Batikk.. Saya penikmat batik. Itu sebabnya menyenangkan sekali bisa ke Museum Batik dan Pusat Batik di Pekalongan. Pernah bela-belain ke pameran perangko untuk.. beli perangko batik hehehe. Saya tidak pernah main-main dengan batik. Ada ide dan tenaga besar yang ditumpahkan untuk menghasilkan selembar batik. Itu sebabnya saya tidak pernah menawar batik (ini soal batik tulis loh ya). Saya paling cuma meratap perih ketika batik tulis tersebut menjadi sebuah gaun cantik ide saya sendiri tercebur ke mesin cuci atau kekecilan *perihnya tuh di sini*.
Museum Batik Pekalongan sekilas pandang mengingatkan saya dengan Museum Tekstil Tanah Abang. Bangunan tua dan deretan kain tradisional. Cuma bedanya di Museum Batik koleksi lebih banyak. Sama-sama menawarkan kelas membatik. Saya membayangkan selama liburan sekolah atau lebaran, anak-anak bisa berlibur ke Museum Batik Pekalongan. Anak-anak bisa belajar tentang apa itu membatik dan belajar sejarah secara nyata daripada cuma sekedar menghapal dari buku usang. Liburan tidak melulu ke kolam renang kan ? kan ? kan ?
Deretan batik yang menjadi koleksi tertata dengan apik dengan beragam corak sesuai daerah asalnya. Saya sejujurnya tidak begitu hapal motif batik yang ada. Pekalongan sebagai pusat perdagangan batik memiliki motifnya sendiri yaitu Buketan dan Jlamprang. total ada 1200 koleksi batik di sini jadi agak keder juga untuk menyebutkannya satu per satu.
Museum Batik Pekalongan sendiri terletak di seberang Kantor Pos Lama Pekalongan. Bangunan kuno ini dulunya adalah Kantor Administrasi Pabrik Gula (1906), sempat menjadi balaikota lalu kemudian menjadi Museum Batik. Tujuan Museum Batik ini tentu saja menjadi pusat riset batik yang mana beberapa motif telah menjadi langka.
Setelah dari Museum Batik Pekalongan tentu saja perjalanan dilanjutkan ke Kampung Batik Pesindon. Kami berkunjung ke Larissa Gallery and Workshop.
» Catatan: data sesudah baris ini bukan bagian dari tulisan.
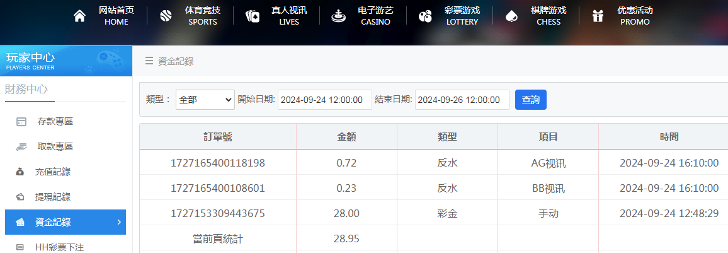
Task: Click order number 1727165400118198
Action: [x=218, y=163]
Larissa dikelola oleh Pak Eddy Wan. Pak Eddy Wan kuliah di Administasi Negara Universitas Diponegoro. Selama kuliah Pak Eddy Wan memang sudah berjualan batik. Di tahun 1980 Larissa dimulai dari berjualan batik sampai kemudian memproduksi batik sendiri di tahun 90. Pak Eddy Wan sangat sadar dengan hak cipta sehingga semua produksi Larissa sudah dipatenkan. Mengingat saat ini persaingan batik semakin ketat bukan dari antar kota produksi batik seperti Solo, Jogja atau Sumenep tapi dari Cina. Pengrajin batik sendiri sudah semakin langka karena tidak banyak generasi muda yang mau membatik sekalipun di Pekalongan batik sudah dimasukkan dalam kurikulum SD sampai SMA dan SMK. Para pengrajin ini ada yang dibayar bulanan, sesuai proyek, harian, ataupun mingguan. Saat ini produksi mengalami penurunan sehingga suasana workshop terbilang sepi. Oh iya Larissa sendiri juga sudah menerapkan instalasi pengelolaan air limbah sehingga lingkungan sekitar tetap sehat.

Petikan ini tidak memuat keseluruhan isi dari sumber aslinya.